What do I do if my baby won’t take a bottle?
Bottle refusal is common — particularly in babies who have been exclusively breastfed and are being introduced to a bottle. Trying different teat types and flows, offering the bottle when the baby is calm rather than very hungry, having someone other than the primary feeder offer the bottle, and experimenting with different temperatures of milk can all help. Persistence and patience — rather than a single technique — tends to be what ultimately works.
Do I need to sterilise bottles every time?
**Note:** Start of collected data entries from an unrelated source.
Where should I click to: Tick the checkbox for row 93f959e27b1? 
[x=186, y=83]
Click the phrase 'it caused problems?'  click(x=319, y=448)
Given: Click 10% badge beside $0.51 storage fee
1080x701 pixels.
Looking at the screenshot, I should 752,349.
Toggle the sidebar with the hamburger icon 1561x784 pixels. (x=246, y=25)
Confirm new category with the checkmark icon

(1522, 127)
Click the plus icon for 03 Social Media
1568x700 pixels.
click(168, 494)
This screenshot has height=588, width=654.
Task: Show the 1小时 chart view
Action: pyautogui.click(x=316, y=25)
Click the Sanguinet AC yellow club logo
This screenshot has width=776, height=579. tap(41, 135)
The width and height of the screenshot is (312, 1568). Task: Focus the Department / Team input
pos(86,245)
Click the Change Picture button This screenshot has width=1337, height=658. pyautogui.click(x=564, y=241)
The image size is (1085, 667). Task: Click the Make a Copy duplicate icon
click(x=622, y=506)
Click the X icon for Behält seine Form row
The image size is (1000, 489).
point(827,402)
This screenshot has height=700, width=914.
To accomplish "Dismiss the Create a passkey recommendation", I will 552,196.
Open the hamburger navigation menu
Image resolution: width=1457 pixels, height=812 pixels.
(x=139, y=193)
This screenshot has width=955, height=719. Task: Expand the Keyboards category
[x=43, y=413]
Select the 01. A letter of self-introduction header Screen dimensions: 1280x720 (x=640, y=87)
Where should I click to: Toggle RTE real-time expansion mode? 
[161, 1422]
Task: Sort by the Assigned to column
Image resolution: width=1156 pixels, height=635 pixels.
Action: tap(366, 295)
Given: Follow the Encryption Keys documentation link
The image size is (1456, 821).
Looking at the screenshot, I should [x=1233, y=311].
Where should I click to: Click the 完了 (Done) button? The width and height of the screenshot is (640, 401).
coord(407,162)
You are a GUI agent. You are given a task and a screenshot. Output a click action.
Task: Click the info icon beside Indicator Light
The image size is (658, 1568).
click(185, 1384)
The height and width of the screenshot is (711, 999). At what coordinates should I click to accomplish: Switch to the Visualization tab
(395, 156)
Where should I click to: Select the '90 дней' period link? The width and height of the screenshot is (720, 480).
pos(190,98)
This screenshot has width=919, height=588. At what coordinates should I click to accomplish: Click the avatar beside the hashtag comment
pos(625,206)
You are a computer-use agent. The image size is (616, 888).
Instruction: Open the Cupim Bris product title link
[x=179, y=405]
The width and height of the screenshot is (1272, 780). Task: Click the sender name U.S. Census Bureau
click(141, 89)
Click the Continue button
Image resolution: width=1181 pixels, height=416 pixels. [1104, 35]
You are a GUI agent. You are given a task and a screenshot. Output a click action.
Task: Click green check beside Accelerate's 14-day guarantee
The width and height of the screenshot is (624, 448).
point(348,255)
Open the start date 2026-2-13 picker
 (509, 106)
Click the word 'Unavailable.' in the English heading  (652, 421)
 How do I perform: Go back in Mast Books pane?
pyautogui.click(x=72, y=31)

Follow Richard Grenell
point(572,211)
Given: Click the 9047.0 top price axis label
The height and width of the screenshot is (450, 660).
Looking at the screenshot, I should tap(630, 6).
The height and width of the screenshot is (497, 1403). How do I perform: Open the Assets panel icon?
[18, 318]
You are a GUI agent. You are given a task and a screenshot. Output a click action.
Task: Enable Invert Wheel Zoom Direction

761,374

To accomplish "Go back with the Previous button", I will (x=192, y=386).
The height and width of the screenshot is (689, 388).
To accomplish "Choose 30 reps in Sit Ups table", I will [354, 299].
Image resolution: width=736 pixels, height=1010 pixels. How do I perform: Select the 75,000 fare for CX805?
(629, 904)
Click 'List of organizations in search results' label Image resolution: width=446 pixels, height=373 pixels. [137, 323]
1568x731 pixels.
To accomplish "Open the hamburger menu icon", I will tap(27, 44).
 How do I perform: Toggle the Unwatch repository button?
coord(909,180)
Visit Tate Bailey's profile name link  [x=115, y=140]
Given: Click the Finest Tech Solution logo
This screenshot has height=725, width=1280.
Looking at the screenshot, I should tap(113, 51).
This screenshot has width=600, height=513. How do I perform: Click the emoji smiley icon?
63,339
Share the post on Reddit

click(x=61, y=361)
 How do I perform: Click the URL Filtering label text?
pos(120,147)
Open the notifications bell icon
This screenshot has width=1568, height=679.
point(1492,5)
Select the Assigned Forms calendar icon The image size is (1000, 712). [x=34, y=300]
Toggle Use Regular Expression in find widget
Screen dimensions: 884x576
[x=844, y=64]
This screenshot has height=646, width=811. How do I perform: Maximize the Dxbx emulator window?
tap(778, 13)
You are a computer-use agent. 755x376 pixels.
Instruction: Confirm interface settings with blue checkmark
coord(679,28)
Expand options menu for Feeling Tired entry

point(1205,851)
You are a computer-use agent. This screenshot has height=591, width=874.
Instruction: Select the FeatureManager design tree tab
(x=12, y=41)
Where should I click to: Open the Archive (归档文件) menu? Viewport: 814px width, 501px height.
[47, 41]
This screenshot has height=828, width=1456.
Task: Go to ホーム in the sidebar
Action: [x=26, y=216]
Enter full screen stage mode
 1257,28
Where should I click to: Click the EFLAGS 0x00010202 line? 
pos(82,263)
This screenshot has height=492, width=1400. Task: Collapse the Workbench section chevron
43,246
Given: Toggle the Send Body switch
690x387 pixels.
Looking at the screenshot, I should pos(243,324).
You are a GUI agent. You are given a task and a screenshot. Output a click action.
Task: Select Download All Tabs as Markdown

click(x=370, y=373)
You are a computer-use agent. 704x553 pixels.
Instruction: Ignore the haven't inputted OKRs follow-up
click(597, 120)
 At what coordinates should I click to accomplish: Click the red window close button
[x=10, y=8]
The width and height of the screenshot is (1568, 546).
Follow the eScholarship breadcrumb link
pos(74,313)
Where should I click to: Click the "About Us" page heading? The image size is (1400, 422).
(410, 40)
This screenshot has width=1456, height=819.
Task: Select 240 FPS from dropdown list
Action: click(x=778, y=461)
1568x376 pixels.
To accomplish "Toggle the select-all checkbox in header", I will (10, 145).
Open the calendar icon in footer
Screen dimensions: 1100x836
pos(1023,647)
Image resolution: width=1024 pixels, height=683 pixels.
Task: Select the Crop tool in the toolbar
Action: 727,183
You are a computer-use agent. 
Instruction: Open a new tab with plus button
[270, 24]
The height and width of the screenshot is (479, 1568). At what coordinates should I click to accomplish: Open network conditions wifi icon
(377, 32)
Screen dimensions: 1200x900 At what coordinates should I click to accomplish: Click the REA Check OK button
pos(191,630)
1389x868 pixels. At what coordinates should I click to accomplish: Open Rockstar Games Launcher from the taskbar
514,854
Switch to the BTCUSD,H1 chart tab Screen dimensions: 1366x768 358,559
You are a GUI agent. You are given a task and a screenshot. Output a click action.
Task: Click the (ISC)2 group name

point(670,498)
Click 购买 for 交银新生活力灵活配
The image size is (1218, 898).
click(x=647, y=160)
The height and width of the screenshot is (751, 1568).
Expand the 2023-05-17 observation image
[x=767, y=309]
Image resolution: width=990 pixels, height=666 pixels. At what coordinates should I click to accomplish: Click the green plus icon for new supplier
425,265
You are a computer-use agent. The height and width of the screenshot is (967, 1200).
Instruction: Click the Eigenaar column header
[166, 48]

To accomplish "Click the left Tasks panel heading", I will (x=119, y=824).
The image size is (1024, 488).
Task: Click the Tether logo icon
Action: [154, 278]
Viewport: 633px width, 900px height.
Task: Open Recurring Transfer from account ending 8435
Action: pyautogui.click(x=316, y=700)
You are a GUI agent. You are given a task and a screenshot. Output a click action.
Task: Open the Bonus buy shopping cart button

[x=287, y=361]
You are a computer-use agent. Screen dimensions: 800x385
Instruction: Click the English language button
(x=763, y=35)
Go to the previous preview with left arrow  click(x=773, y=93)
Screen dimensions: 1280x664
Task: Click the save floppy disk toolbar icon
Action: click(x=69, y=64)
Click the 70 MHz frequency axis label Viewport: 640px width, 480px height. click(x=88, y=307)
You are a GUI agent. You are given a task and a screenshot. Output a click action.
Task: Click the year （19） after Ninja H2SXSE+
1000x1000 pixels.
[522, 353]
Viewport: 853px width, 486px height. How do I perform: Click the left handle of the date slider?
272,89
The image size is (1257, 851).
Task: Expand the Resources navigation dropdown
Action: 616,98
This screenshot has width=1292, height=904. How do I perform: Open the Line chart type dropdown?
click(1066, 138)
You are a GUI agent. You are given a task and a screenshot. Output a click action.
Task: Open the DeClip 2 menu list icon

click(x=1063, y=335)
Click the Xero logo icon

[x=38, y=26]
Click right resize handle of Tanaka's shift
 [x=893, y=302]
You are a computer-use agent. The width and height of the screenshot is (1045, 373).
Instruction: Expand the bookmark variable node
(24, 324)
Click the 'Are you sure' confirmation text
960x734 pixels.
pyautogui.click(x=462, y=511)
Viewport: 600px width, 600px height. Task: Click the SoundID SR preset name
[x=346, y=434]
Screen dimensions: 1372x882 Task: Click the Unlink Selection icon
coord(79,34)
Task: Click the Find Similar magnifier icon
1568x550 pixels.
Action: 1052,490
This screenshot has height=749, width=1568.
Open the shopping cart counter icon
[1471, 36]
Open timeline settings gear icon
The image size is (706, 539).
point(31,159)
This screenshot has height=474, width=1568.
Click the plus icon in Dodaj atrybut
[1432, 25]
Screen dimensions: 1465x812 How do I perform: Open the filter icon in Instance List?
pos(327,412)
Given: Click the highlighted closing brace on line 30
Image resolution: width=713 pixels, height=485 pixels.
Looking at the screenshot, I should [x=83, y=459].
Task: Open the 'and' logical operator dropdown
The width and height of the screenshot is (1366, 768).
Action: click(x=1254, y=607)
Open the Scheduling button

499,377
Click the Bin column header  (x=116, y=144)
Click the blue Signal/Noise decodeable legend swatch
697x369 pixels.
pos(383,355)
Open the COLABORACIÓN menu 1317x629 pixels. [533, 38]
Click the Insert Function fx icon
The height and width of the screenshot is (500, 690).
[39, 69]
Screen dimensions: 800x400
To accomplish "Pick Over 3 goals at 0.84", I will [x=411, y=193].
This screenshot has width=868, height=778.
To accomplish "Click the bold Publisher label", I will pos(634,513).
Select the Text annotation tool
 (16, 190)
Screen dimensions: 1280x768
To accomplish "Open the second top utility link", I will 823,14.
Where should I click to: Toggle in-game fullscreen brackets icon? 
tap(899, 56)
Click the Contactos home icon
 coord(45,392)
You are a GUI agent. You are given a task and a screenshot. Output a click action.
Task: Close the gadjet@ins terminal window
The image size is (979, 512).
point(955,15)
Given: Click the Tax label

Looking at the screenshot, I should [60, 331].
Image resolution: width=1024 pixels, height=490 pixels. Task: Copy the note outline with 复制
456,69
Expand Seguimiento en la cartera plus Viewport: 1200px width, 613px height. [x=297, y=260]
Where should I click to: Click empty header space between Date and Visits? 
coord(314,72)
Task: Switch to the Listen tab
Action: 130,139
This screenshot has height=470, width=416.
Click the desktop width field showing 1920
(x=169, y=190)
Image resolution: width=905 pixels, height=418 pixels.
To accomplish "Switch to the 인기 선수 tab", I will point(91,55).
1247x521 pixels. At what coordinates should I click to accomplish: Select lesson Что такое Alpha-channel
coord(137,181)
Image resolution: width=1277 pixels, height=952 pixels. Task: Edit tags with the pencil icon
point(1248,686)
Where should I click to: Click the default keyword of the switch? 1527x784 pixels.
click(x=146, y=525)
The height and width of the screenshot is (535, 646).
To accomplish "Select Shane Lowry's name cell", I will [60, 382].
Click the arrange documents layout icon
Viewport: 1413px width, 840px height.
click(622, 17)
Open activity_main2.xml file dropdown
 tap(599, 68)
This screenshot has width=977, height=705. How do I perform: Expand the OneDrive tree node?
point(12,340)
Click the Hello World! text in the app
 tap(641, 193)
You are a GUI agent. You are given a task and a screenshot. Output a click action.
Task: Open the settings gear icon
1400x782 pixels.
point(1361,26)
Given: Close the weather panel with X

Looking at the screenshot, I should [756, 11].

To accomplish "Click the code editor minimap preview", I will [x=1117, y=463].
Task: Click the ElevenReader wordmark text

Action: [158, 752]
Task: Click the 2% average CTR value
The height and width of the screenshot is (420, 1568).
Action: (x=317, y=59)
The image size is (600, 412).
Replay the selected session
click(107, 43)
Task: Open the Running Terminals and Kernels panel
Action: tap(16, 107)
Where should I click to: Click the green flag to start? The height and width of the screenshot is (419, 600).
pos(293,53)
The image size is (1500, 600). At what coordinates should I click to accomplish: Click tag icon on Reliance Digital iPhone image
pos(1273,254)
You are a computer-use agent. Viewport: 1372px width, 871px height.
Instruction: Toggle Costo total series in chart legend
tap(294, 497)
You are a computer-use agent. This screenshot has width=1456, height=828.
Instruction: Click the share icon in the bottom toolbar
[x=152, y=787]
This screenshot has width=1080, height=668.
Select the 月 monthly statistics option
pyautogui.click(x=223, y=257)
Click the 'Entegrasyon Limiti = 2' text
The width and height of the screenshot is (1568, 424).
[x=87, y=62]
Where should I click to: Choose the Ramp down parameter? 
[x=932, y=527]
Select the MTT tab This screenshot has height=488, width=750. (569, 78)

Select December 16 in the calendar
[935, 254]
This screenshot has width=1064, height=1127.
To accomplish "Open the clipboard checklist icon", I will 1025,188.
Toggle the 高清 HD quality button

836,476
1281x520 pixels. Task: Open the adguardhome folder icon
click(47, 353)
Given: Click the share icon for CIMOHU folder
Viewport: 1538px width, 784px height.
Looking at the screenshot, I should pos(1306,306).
Sterilising feeding equipment is recommended for the first 12 months. After sterilising, bottles can be stored assembled in the fridge for up to 24 hours. Once a baby starts solids and is putting other things in their mouth, the sterilising requirement is often relaxed in practice — but washing thoroughly in hot, soapy water and checking for residue in teats remains important regardless of age.
Key Takeaways
- First infant formula (Stage 1) is appropriate for all healthy, full-term babies from birth to 12 months — follow-on milks are not necessary.
- Safe preparation requires water above 70°C added to the powder — never cold tap water; never extra scoops.
- Responsive bottle feeding — pacing feeds, pausing mid-feed, never pressuring a baby to finish — supports healthy feeding cues and reduces overfeeding.
- Formula amounts are a guide; a growing baby with adequate wet nappies is feeding appropriately regardless of exact volumes.
- Formula intolerance or allergy affects a minority of babies — if suspected, seek GP advice before switching formula types.
- All regulated infant formulas meet the same nutritional standards — price and branding do not indicate superior nutrition.
Formula feeding is a completely valid way to nourish your baby — and doing it well means being informed, not just reassured. The practical details in this guide — preparation safety, responsive feeding, recognising intolerance — are the tools that turn formula feeding from something you worry about into something you do confidently. You and your baby deserve that confidence.